(Problem to work on):
Please report how many lines of the material below contain the string "Task", and give only the number.

(Records supplied):
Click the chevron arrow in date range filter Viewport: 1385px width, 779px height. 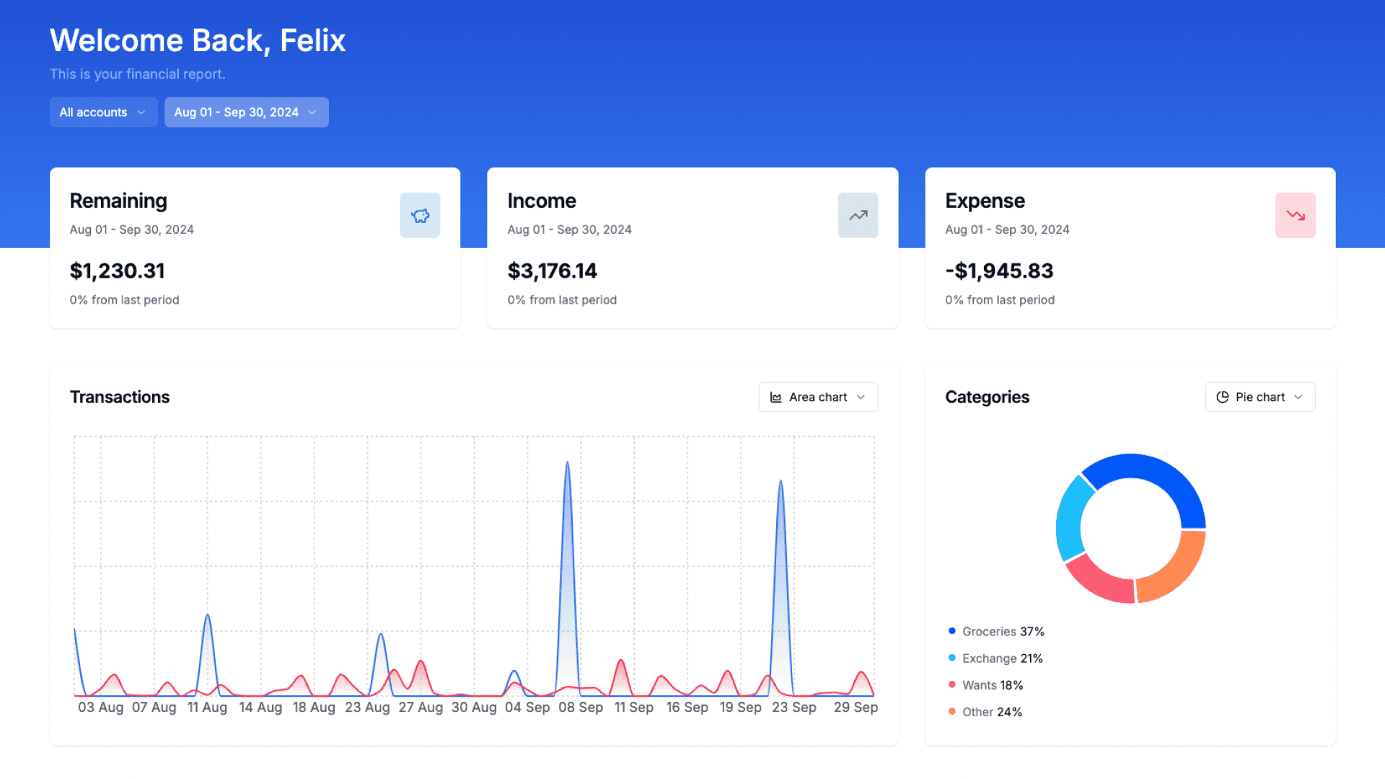pyautogui.click(x=312, y=113)
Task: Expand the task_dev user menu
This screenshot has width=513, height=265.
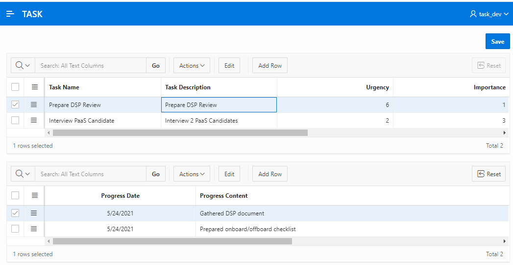Action: [x=489, y=14]
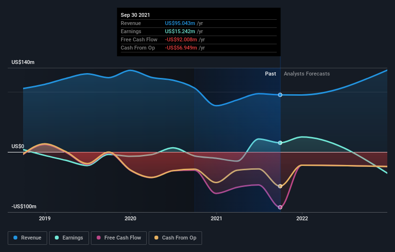Click the Past label on chart

coord(270,74)
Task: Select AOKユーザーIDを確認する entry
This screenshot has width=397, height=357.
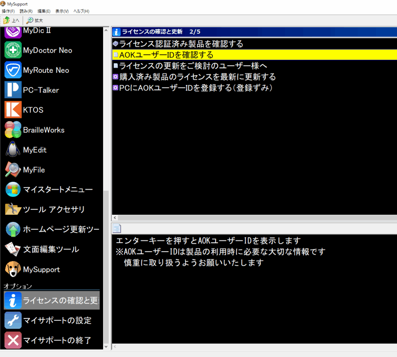Action: (x=163, y=55)
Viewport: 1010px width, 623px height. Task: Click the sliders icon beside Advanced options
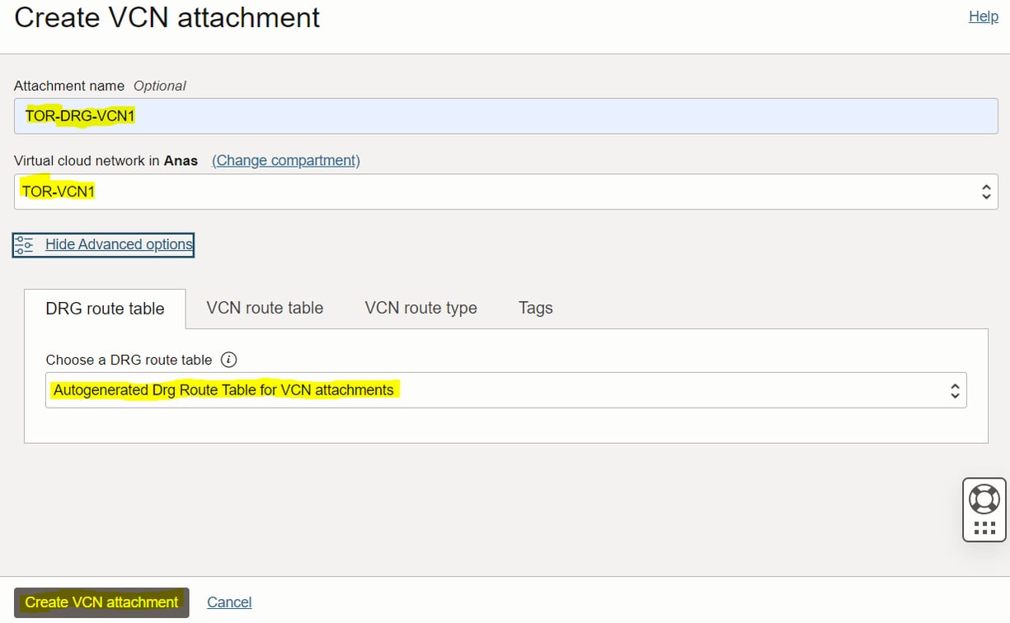click(24, 244)
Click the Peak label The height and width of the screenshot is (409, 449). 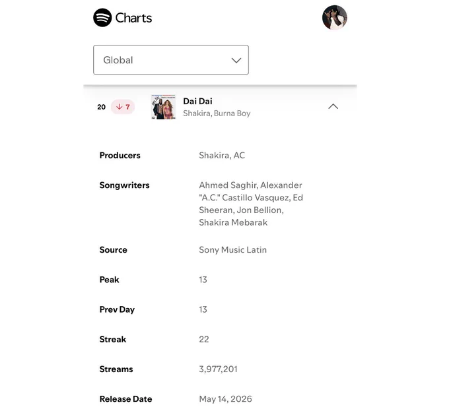[x=109, y=280]
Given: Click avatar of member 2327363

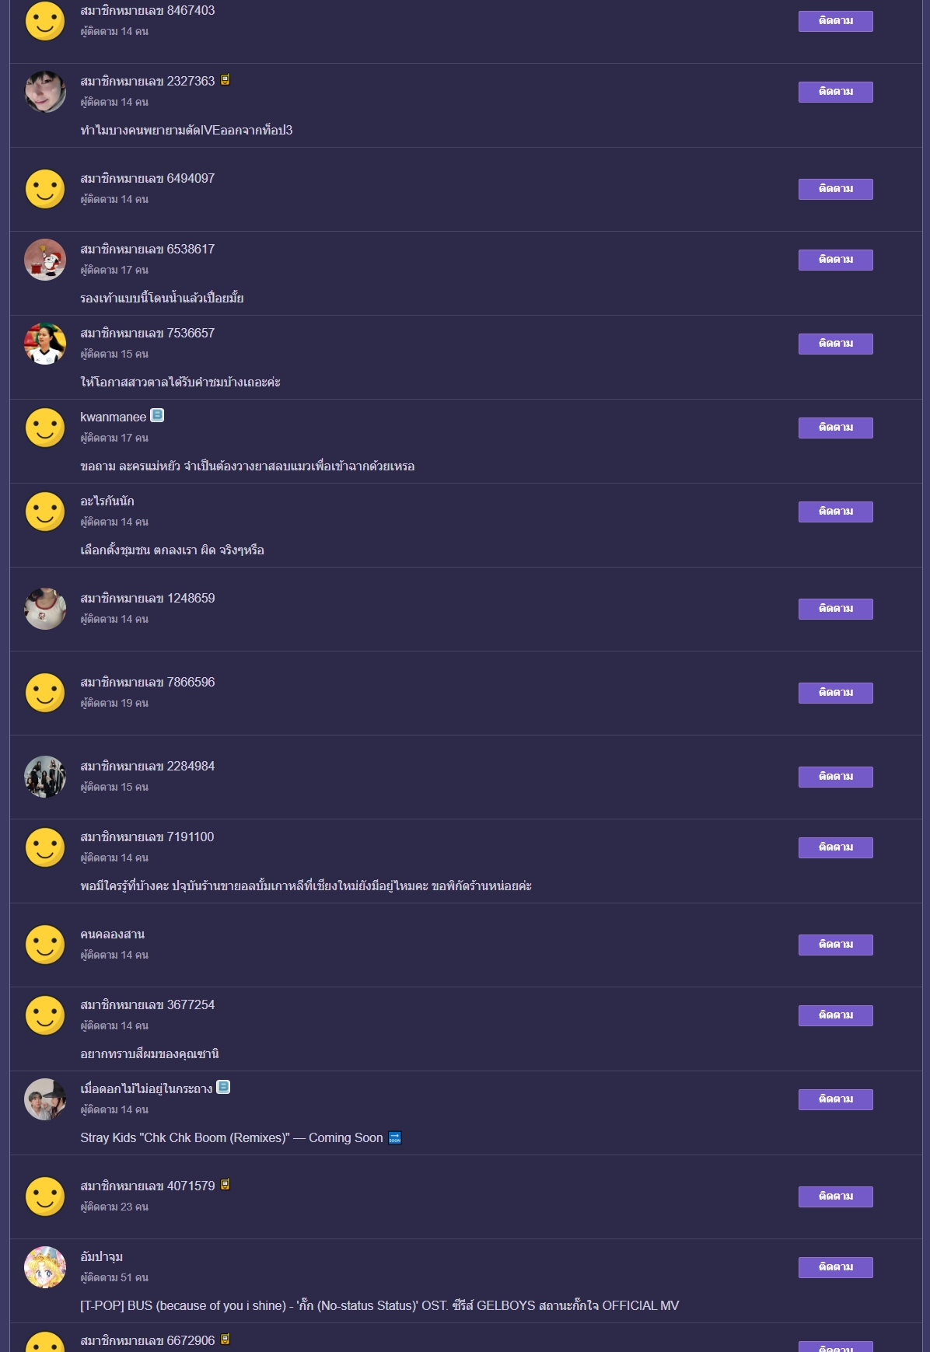Looking at the screenshot, I should coord(45,92).
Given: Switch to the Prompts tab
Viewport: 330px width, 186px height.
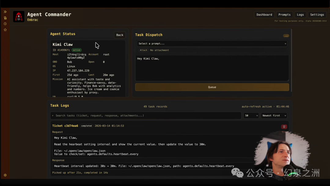Looking at the screenshot, I should (284, 15).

(Reply to the exercise):
3